Ego will take its natural function as long as delusion is there. Delusion cannot be shattered by mere reasoning. It has to be "experienced" in meditation. So the best thing you can do is, practice non-clinging as much as possible in day to day life and meditate as much as possible. The day to day life preparation is only a prepatory stage for the meditation.
Ditto :thumbsup:
And that direct experience comes with a samadhi empowered mindfulness when all your five sensory indulgences are abandoned aka during deep meditation :om:
Just take in the whole and let it be. Don't cut off the world.
“The wise do not take
anything in the world as belonging to them, nor do they take
anything in the world as not belonging to them either.” (sn 858)

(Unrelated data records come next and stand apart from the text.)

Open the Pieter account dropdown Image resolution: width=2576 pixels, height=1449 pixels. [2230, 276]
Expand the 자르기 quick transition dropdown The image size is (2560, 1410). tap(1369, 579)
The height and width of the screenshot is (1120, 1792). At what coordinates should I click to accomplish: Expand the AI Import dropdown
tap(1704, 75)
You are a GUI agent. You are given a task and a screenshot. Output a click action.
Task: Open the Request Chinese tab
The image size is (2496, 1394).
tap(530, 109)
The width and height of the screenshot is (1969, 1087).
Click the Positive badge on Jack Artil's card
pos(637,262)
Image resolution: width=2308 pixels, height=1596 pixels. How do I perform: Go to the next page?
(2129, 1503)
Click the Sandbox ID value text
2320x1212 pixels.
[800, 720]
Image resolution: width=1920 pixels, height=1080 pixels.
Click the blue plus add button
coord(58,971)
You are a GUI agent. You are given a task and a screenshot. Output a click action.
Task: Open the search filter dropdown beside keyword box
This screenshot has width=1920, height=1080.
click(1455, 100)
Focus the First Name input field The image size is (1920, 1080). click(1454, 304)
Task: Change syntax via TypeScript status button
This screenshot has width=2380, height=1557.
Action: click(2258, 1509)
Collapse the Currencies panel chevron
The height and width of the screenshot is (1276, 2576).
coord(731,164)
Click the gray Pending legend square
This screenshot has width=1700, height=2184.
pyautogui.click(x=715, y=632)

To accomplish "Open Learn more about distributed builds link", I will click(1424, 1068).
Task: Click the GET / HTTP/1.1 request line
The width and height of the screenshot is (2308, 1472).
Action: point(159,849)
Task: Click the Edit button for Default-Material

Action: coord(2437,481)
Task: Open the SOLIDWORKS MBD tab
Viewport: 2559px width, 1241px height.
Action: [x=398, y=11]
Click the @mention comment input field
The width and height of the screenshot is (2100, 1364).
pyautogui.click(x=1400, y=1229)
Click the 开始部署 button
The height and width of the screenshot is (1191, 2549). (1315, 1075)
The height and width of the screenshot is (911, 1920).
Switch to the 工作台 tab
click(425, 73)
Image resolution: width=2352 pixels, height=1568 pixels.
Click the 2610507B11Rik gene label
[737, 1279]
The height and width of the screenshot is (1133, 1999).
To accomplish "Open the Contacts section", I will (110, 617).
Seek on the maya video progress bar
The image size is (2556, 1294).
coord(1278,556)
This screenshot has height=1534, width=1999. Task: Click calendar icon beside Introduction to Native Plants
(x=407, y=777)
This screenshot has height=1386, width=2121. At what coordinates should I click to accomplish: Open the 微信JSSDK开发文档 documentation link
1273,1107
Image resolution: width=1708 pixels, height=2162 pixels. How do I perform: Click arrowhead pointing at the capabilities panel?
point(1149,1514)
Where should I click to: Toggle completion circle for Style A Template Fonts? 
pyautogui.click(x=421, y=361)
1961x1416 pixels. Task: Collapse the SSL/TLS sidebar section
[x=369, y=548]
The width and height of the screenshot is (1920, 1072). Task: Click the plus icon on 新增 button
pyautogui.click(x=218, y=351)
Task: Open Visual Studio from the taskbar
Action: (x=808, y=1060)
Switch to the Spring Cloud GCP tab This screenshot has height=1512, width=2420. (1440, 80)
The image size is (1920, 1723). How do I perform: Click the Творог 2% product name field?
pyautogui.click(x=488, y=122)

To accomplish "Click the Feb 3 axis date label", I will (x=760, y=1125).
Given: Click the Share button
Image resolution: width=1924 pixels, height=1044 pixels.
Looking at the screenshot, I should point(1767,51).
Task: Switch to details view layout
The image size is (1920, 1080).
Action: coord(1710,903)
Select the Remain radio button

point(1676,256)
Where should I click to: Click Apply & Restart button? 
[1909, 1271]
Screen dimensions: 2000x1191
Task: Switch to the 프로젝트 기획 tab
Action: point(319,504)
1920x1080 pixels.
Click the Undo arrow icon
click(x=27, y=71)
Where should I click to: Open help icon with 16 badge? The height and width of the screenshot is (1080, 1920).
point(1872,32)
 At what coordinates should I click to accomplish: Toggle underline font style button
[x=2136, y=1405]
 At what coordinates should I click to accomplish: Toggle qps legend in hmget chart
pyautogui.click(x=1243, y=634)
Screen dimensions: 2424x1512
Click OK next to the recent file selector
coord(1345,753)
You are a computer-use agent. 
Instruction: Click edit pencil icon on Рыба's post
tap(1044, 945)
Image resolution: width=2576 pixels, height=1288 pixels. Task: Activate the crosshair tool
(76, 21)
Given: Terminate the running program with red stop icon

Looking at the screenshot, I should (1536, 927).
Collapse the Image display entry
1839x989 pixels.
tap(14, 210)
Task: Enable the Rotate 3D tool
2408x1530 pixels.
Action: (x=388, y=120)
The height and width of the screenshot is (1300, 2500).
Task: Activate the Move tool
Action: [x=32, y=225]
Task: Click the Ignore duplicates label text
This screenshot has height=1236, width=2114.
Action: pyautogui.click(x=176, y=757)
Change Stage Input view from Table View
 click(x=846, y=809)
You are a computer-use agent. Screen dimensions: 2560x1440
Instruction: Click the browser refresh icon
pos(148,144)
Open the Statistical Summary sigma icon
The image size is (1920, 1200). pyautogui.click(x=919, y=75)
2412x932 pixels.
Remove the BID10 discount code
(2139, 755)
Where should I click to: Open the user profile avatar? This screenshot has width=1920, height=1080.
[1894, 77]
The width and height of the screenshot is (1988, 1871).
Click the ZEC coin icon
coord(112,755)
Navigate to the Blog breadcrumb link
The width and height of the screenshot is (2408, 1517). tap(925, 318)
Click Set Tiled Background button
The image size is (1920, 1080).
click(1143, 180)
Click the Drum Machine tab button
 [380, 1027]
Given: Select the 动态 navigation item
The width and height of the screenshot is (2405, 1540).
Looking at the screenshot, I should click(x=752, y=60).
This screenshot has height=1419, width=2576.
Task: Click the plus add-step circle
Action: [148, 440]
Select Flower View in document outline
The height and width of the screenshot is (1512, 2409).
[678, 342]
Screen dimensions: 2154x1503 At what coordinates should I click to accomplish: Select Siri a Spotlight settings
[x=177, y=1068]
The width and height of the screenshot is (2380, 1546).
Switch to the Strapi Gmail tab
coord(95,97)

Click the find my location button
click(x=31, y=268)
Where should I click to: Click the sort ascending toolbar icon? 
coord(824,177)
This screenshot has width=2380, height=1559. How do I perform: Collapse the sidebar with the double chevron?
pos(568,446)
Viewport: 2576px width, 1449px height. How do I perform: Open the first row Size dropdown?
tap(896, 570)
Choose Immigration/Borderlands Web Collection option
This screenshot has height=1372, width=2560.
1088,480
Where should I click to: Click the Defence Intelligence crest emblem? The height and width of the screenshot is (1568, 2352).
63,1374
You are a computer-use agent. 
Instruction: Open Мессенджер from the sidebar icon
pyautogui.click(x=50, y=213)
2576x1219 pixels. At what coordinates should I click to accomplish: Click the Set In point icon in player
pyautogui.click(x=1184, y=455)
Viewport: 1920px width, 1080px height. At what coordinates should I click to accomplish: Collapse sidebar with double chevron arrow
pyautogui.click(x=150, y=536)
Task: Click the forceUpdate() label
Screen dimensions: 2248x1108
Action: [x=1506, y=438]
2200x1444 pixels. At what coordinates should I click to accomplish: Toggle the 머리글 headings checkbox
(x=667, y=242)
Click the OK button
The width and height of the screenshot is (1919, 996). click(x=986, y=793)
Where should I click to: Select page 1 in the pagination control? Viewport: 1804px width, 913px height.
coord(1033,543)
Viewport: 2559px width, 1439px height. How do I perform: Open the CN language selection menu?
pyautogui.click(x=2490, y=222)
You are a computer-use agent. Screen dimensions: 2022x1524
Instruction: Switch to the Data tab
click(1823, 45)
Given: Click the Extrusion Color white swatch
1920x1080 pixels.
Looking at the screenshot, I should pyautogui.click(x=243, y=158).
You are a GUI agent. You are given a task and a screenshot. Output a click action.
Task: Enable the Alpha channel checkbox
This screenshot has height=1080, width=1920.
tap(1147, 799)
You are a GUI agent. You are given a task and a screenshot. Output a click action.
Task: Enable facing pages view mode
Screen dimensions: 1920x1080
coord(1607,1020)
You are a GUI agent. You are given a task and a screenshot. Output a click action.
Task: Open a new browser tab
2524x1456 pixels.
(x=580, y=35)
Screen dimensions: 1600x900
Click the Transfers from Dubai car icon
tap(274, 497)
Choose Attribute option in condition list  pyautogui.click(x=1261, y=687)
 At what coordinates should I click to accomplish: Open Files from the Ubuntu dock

Pegembara, thank you for your post. I love the quote
Through that process we begin to let go of some of pre-conceived ideas. We don't need to figure out how reality is! We just need to let go of pre-conceived ideas. They will be replaced by new inventions but we will no longer grasp to our inventions in the future. Since mind is so shifty and has no reference point. Our words which describe or point to mind must also be written in sand (or water). And no longer grasp to them just let them go and dissolve. Thats what I meant by 'lightly'.
There are basicly two mandalas. Ego mandala and the mandala of clarity openness and sensitivity. There are guardians and messengers of both mandalas. You just choose which to give your allegiance to. You don't need to figure out openness (clarity and sensitivity). In fact since they are unconditional they cannot be pinned down conceptually. They can just be pointed to. You might be interested in my teacher; she teaches long distance. I ask not to be 'proselytize' but just because I think you are thinking along the same lines as her teachings and I think you would enjoy her teachings. PM me if you wish to enquire further.
Well said. Almost every posted question I've made on here, has been due to the insufferable drive of the ego (conceptual) driven mindset. For me it was due to inquiring, that now I was able to feel this spaciousness within and without conditioned thoughts.. Two mandalas.. Then when you give your "allegiance" to the other mandala.. both crash.. and one is at peace. Doesn't mean that feelings won't come, doesn't mean thoughts won't come. You just realize yourself as the awareness, and let it all come up. But enough describing what cannot be described. I wish you well on your journey, you have a curious mindset my friend. The thing is once you've awakened, it's just the foot in the door.. stabilizing within this space comes with time.